Mais le deuil n’est qu’une émotion parmi d’autres. Soulagement, culpabilité, frustration, anxiété, colère… Elles coexistent souvent, parfois simultanément. Chacune a son intensité : agacement face à la communication de la restructuration, frustration de voir des décisions prises sans concertation, ou colère face à des licenciements annoncés par email sans avertissement ni dignité.
Ces émotions sont légitimes. Pourtant, les entreprises les ignorent rarement. Dès les jours suivant un licenciement, les équipes restantes doivent absorber plus de travail, assister à des réunions sur la « nouvelle organisation » et exprimer leur gratitude pour avoir conservé leur emploi. Une attente implicite : soyez reconnaissants, soyez productifs, ne vous plaignez pas.
La réalité ? Ces émotions ne disparaissent pas après une réunion générale. Si elles sont refoulées, elles peuvent s’envenimer. Vers l’intérieur, elles se transforment en désengagement : présence minimale, perte de motivation. Vers l’extérieur, elles alimentent rancœur, blâme et conversations toxiques qui empoisonnent l’équipe. Aucune de ces issues ne vous est bénéfique.

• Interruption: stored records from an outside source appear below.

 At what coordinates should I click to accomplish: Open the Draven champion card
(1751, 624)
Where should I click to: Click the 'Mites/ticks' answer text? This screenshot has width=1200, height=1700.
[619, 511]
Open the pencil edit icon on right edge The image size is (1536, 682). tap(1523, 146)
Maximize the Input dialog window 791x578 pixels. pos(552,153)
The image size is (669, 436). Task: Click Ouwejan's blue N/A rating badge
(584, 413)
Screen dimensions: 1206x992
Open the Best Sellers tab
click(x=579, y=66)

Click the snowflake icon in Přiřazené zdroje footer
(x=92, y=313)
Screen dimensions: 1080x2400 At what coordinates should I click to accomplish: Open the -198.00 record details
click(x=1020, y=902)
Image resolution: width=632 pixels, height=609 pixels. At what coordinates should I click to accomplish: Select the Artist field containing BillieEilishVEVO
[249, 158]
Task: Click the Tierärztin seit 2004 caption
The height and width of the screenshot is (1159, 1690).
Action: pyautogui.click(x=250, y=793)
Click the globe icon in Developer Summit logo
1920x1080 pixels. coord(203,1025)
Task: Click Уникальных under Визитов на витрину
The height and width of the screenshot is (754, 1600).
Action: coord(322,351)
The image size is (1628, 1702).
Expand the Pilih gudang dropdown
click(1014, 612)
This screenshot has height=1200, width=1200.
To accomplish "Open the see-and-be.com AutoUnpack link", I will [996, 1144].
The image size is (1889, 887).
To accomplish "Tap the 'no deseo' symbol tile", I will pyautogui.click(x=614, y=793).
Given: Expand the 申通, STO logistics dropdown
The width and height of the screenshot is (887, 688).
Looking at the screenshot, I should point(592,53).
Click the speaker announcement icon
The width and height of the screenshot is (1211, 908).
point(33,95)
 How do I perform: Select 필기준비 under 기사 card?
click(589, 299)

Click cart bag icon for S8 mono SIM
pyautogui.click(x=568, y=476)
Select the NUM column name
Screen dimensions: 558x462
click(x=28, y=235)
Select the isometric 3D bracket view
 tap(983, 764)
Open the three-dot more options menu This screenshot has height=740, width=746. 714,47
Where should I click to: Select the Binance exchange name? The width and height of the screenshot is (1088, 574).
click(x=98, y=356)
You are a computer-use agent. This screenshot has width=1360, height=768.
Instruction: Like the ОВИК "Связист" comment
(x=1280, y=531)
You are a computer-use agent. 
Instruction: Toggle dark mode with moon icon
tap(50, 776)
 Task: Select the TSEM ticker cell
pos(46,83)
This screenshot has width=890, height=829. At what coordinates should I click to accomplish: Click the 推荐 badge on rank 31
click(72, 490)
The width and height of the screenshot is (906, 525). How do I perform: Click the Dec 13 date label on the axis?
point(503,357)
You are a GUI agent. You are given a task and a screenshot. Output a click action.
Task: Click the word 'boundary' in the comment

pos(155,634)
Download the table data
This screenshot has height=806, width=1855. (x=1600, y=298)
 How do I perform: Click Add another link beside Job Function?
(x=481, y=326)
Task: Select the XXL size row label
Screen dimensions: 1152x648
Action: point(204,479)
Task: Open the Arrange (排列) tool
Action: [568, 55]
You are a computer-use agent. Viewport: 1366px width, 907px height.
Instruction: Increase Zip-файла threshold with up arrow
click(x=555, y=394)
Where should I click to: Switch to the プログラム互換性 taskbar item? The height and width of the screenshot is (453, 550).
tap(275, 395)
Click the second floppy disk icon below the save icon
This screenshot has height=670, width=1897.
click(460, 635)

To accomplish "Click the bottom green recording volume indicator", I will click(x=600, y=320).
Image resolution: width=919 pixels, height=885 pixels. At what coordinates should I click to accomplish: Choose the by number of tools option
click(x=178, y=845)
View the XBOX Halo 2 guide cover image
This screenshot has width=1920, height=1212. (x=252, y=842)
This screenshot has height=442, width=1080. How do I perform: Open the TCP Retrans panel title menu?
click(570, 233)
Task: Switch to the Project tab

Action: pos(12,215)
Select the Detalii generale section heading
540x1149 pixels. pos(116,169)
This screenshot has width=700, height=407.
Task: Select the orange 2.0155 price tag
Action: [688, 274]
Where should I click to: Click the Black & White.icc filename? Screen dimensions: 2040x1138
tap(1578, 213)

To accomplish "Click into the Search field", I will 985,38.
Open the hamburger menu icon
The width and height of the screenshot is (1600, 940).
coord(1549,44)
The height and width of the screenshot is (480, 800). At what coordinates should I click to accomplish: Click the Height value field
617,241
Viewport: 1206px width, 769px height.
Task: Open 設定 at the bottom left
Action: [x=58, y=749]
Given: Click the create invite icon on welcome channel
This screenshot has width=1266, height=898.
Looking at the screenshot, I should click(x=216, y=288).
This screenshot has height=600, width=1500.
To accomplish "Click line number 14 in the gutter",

Transformer l’émotion en opportunité
Il existe une autre voie : utiliser vos émotions comme un baromètre pour y voir plus clair. Posez-vous ces questions :
- Qu’est-ce que je ressens en ce moment ?
- Comment puis-je reconnaître et utiliser cette émotion de manière constructive ?
- Qu’ai-je besoin de clarifier pour moi-même ?
- Quelles relations méritent mon investissement ?
- Quelles situations ou comportements ne suis-je plus prêt à tolérer ?
En répondant à ces questions, vous pourrez définir une nouvelle direction, tant sur le plan professionnel que personnel. Le deuil n’est pas une fin, mais le début d’une reconstruction.
En résumé : les étapes clés pour avancer
- Accepter la réalité : un licenciement massif change les dynamiques de travail.
- Nommer ses émotions : deuil, culpabilité, colère… Toutes sont valables.
- Éviter le piège du refoulement : les émotions non exprimées peuvent nuire à l’équipe et à vous-même.
- Transformer l’émotion en action : utilisez vos ressentis pour redéfinir vos priorités et vos limites.